Gordon Parks
Bandaged Hands, Muhammad Ali
1966
Not on view
Date
1966
Classification
Photographs
Medium
Gelatin silver print
Dimensions
Overall: 13 5/16 × 9 1/4in. (33.8 × 23.5 cm)
Accession number
98.59
Edition
16/24
Credit line
Whitney Museum of American Art, New York; purchase, with funds from Joanne Leonhardt Cassullo, The Dorothea L. Leonhardt Fund at The Communities Foundation of Texas, Inc., and Michèle Gerber Klein
Rights and reproductions
Courtesy of and © The Gordon Parks Foundation
Taken by Gordon Parks for a Life magazine spread on Muhammad Ali, this photograph captures the legendary boxer just after his successful 1966 heavyweight title defense over Henry Cooper in London.

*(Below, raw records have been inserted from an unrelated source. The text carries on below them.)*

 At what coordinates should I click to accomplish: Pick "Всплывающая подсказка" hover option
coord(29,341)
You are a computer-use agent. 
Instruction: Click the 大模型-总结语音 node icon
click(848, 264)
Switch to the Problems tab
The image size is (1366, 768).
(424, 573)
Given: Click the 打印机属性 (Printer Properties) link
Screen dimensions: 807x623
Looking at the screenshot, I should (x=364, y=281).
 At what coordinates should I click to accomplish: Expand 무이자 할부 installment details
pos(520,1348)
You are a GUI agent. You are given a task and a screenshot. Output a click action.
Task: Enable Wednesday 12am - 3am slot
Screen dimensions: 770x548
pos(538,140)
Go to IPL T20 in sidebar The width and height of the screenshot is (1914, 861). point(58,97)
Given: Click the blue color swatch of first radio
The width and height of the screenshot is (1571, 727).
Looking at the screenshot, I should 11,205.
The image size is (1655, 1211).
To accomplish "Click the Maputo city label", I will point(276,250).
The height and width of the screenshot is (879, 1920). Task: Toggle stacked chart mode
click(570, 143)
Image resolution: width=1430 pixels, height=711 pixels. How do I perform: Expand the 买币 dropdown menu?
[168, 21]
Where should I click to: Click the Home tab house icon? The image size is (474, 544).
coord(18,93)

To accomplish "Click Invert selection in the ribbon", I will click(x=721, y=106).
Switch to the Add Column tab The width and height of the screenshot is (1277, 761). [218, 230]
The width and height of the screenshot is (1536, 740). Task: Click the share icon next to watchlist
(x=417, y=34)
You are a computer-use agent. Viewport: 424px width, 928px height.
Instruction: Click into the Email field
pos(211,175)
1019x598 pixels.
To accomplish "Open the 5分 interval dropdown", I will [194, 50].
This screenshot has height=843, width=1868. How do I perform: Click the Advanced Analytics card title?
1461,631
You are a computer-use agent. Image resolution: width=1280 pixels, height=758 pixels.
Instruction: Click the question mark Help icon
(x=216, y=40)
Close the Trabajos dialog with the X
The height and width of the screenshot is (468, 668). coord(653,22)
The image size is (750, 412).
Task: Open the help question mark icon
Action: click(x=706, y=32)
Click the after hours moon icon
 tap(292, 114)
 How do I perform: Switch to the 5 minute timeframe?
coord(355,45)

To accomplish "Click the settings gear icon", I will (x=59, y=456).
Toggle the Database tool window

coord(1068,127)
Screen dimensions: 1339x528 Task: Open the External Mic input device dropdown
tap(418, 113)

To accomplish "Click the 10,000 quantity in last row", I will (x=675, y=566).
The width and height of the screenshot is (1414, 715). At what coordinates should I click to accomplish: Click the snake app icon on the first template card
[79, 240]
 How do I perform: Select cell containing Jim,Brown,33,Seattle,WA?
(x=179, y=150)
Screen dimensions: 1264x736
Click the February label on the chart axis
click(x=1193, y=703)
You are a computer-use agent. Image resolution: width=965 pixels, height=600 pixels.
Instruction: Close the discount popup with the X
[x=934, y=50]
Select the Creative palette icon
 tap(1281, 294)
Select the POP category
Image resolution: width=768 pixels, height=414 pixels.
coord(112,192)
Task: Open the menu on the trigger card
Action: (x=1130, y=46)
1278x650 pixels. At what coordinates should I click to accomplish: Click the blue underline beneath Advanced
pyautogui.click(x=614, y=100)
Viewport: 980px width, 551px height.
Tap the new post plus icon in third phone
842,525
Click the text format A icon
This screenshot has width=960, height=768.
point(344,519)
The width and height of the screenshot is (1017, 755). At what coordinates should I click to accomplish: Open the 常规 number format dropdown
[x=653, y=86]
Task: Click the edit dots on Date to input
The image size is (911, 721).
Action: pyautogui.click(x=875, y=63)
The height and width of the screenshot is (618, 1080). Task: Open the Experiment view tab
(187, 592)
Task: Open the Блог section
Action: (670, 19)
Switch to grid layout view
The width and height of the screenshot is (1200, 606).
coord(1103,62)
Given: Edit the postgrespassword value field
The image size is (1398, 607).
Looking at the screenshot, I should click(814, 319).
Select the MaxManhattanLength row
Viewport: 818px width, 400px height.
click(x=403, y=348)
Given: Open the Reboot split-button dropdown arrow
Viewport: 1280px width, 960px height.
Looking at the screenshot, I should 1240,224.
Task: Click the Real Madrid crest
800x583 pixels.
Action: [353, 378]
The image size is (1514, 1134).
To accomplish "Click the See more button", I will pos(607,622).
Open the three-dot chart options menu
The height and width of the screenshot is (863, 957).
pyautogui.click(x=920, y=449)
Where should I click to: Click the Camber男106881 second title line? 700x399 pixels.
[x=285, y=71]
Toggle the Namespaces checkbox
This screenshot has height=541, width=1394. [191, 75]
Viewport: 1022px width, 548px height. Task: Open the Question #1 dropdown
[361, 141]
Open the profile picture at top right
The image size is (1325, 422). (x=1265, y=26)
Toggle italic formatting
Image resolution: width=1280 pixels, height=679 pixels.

This image is characteristic of Parks’s documentary approach. Seated with his head bowed and his hands bandaged, Ali appears as a mythic figure, simultaneously battle-worn and composed. This heroic depiction may reflect Ali’s activities outside of the ring as much as his victories as a boxer. Around the time of the photograph, he was making headlines for his refusal to be drafted into the Vietnam War, an action which made him a hero to some and a villain to others. Further, as a member of the Nation of Islam, Ali had, two years earlier, sparked public controversy by changing his name from Cassius Clay. Following Ali’s match with Henry Cooper, Parks wrote: “In London I witnessed the destruction of Cooper. Afterward at a press conference, Ali said, ‘Now that I have done what I came here to do, I’m going back home.’ Home. He said it in a way that rang softly of contrition. A new and great black hero was slowly emerging.”